The FIRE-ID project considers the semantic annotation of visual content, such as photos or videos shared on social networks, or images captured by video surveillance devices or scanned documents. More specifically, the project considers the fine-grained recognition problem, where the number of classes is large and where classes are visually similar, for instance animals, products, vehicles or document forms. We also assumed that the amount of annotated data available per class for the learning stage is limited.
The project has started in May 2012 and will end in April 2015.
We are supporting the Micro-Workshop on Computer Vision at Inria Rennes on October 2nd 2014. The invited speakers are: Yannis Avrithis (NTUA), Albert Gordo (Xerox), Jiri Matas (CTUP), Patrick Pérez (Technicolor), Andrew Zisserman (University of Oxford).
Large-Scale Visual Recognition at CVPR‘2014. Speakers: Zaid Harchaoui (INRIA Grenoble), Hervé Jégou (INRIA Rennes) and Florent Perronnin (Xerox).
Visual Recognition in Large Collections at BMVC‘14, April 2014. Speaker: Hervé Jégou (INRIA Rennes).

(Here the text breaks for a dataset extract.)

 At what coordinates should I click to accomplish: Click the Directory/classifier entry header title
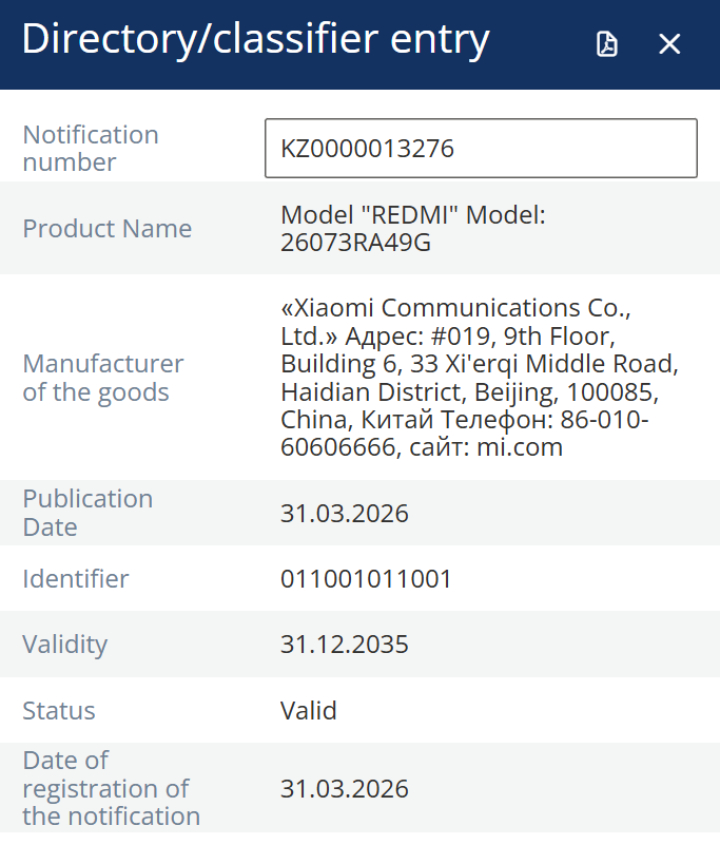(x=255, y=40)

Large-Scale Visual Recognition at CVPR‘13, June 2013. Speakers: Ondrej Chum (CVUT), Zaid Harchaoui (INRIA Grenoble), Hervé Jégou (INRIA Rennes), Florent Perronnin (Xerox), Marc’Aurelio Ranzato (Google) and Andrea Vedaldi (Oxford University).
Large-Scale Image Retrieval and Classification at CVPR‘12, June 2012. Speakers: Hervé Jégou (INRIA Rennes), Florent Perronnin (Xerox).
Our solution won the FGComp evaluation campaign for fine-grained image classification systems. The team consisted of: Philippe-Henri Gosselin (INRIA Rennes, ENSEA), Naila Murray (Xerox), Hervé Jégou (INRIA Rennes) and Florent Perronnin (Xerox).